This is a grace period, useful if we make good use of the time.  If we squander it, we might find ourselves in more poorly prepared foe peak oil than if the recession had never happened.  For example,

  1. energy research might fall victim to budget cuts, and
  2. programs to develop unconventional and alternative energy sources might be scrapped.

The recession ends 5 years of torrid economic growth, and hence provides a reprieve from peak oil — not a pardon.  The following article providess one look into a future we cannot ignore.

When will the oil run out?“, George Monbiot, The Guardian, 15 December 2008 — “George Monbiot puts the question to Fatih Birol, chief economist of the International Energy Agency – and is both astonished and alarmed by the answer.”

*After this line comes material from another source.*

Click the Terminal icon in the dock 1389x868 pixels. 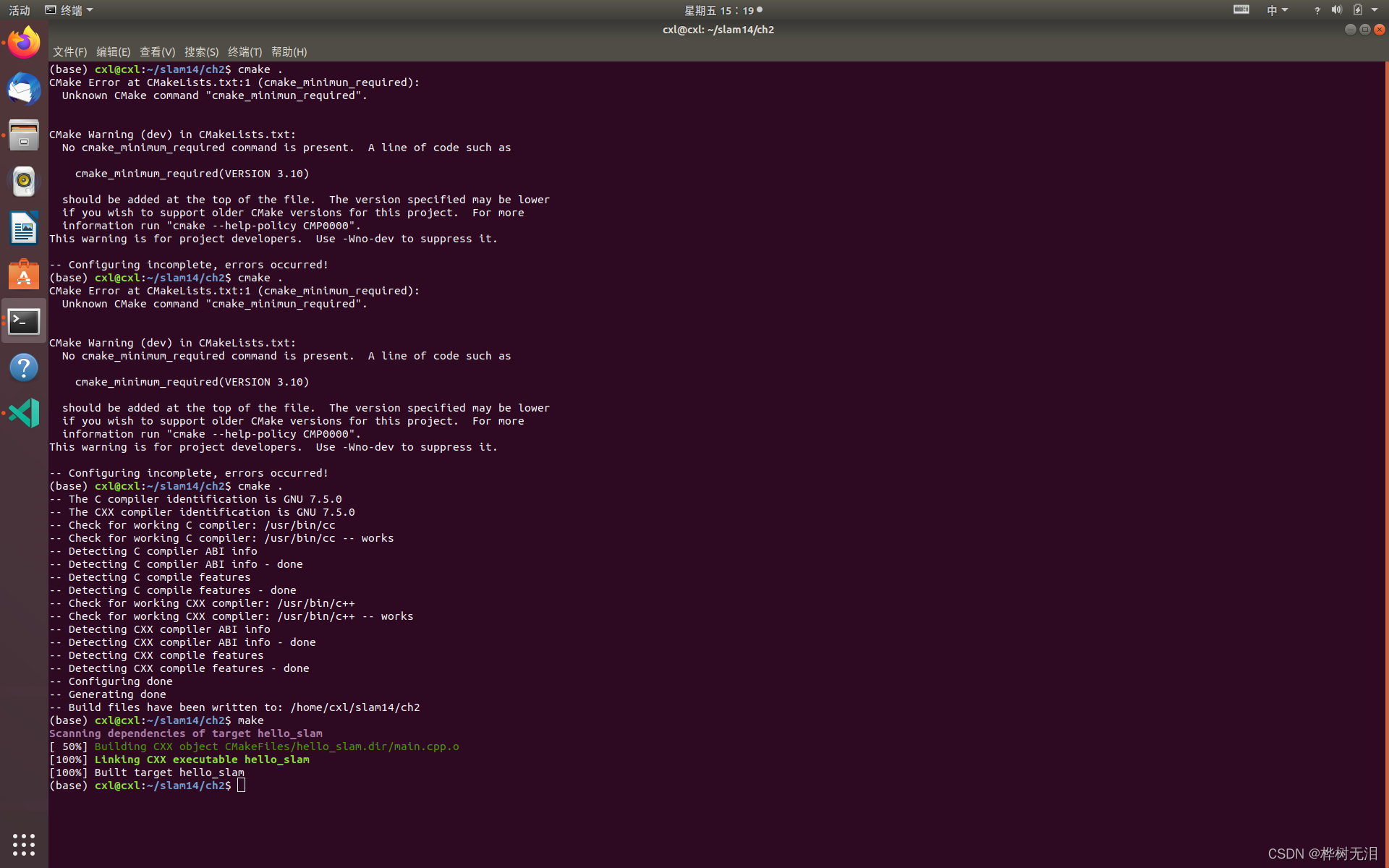[x=24, y=321]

Can you think of a major threat for which the British government does not prepare? It employs an army of civil servants, spooks and consultants to assess the chances of terrorist attacks, financial collapse, floods, epidemics, even asteroid strikes, and to work out what it should do if they happen. But there is one hazard about which it appears intensely relaxed: it has never conducted its own assessment of the state of global oil supplies and the possibility that one day they might peak and then go into decline.

If you ask, the government always produces the same response: “Global oil resources are adequate for the foreseeable future.” It knows this, it says, because of the assessments made by the International Energy Agency (IEA) in its World Energy Outlook reports.

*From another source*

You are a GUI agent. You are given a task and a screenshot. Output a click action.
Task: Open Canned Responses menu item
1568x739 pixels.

In the 2007 report, the IEA does appear to support the government’s view. “World oil resources,” it states, “are judged to be sufficient to meet the projected growth in demand to 2030,” though it says nothing about what happens at that point, or whether they will continue to be sufficient after 2030. But this, as far as Whitehall is concerned, is the end of the matter. Like most of the rich world’s governments, the UK treats the IEA’s projections as gospel.

Earlier this year, I submitted a freedom of information request to the UK’s department for business, asking what contingency plans the government has made for global supplies of oil peaking by 2020. The answer was as follows: “The government does not feel the need to hold contingency plans specifically for the eventuality of crude-oil supplies peaking between now and 2020.”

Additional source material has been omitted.